The Francis MacLeod Willis '28 Memorial Fund was established in 1981 and its earnings are used for unrestricted purposes, including scholarships.

Since then, MacSherry's charitable zeal has intensified, timing that his daughter believes is no coincidence.

"He won't talk about it," said Mary MacSherry MacWade. "But I think that because of it, he really has become quite a philanthropist."

Willis' parents, of course, were devastated. His mother, said Anne Willis, "would never be quite the same." His father seemed to deal with the tragedy by completing his son's unfinished business and by compiling the scrapbook.

He informed relatives and his son's friends of the death. He returned Francis' ROTC uniform to the Army, told the Reading Co. not to expect him on July 16 and wrote Lehigh seeking memorabilia from his time there.

Among the scrapbook's many artifacts is a photo of the just-completed bronze memorial plaque, which had been crafted at Philadelphia's D'Ascenzo Studio. It was installed in Lehigh's chapel during a dedication ceremony later that summer.

On it, a simple cross is surrounded by Willis' name, a few facts and the start of a familiar biblical verse, "Greater love hath no man ... ."

The book also contains a 1930 letter from the Carnegie Hero Fund notifying the family that it would be awarding a posthumous medal to Francis.

Starr, his fiancée, returned Willis' letters to his mother, believing they might bring her comfort. In them, this man of science revealed himself to be a romantic.
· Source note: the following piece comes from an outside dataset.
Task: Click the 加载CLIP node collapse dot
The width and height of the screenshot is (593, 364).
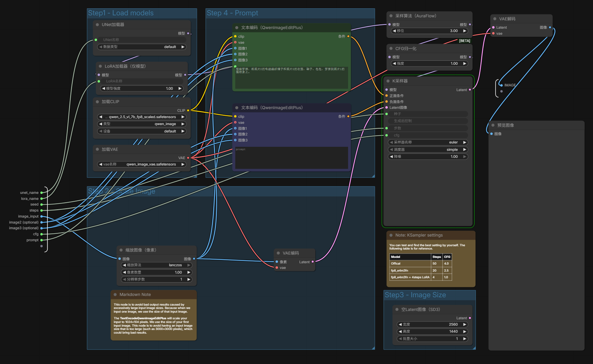Action: [x=97, y=102]
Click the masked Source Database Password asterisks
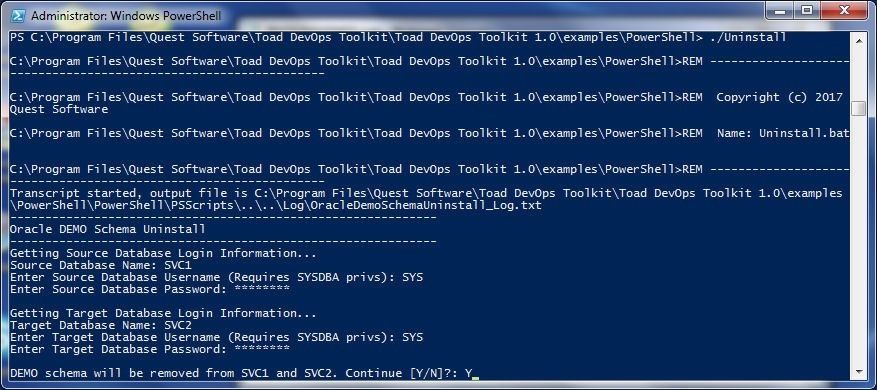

In one letter, he told Starr of his tearful farewell to fraternity brothers he would "be proud and happy to die for."

Not long afterward, of course, Willis did give his life for another. In a letter to Starr just weeks before that event, he posed a question that his death— "that poignant agony," as Harry P. Wilbur termed it—would leave unanswered forever:

"I sometimes wonder why," Willis wrote, "why anything is, or should be, or was."